Sequoia raises £175m for debt fund

The Sequoia Economic Infrastructure Fund, which focuses primarily on subordinated debt, was originally aiming for £150m.

Fund manager Sequoia has raised £175 million ($252 million; €223 million) for its Economic Infrastructure Income Fund through a C share placement on the London Stock Exchange.

The issue, which was originally targeting £150 million with a £200 million ceiling, saw a total of just over 175 million C shares sold. The latter do not carry any voting rights, save in limited circumstances. Stifel Nicolaus Europe acted as sponsor and sole bookrunner on the issue.

The fundraise caps off a good week for listed infrastructure funds, with 3i Infrastructure also announcing this week that it managed to raise £385 million in a significantly oversubscribed issue, which was originally targeting £350 million. A 3i spokesman called it “the largest fundraise in the UK listed infrastructure space since 3i Infrastructure’s IPO in 2007”.
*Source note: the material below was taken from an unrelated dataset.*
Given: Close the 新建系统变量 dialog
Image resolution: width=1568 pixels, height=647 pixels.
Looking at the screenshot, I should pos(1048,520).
The Sequoia Economic Infrastructure Fund focuses mainly on subordinated infrastructure debt, although it can take select senior debt positions. In a May note, Sequoia said its portfolio consisted of 17 infrastructure bonds and 19 private debt investments with a total value of £287 million.

The portfolio is generating an annualised yield-to-maturity of 8.1 percent and a weighted average life of some 5.9 years. About 53 percent of it comprises floating rate debt, which should benefit the fund once interest rates rise. Investments are spread across the UK, Western Europe, Australia, Canada and the US in sectors including road, rail, utilities, power, renewables, shipping and aircraft leasing.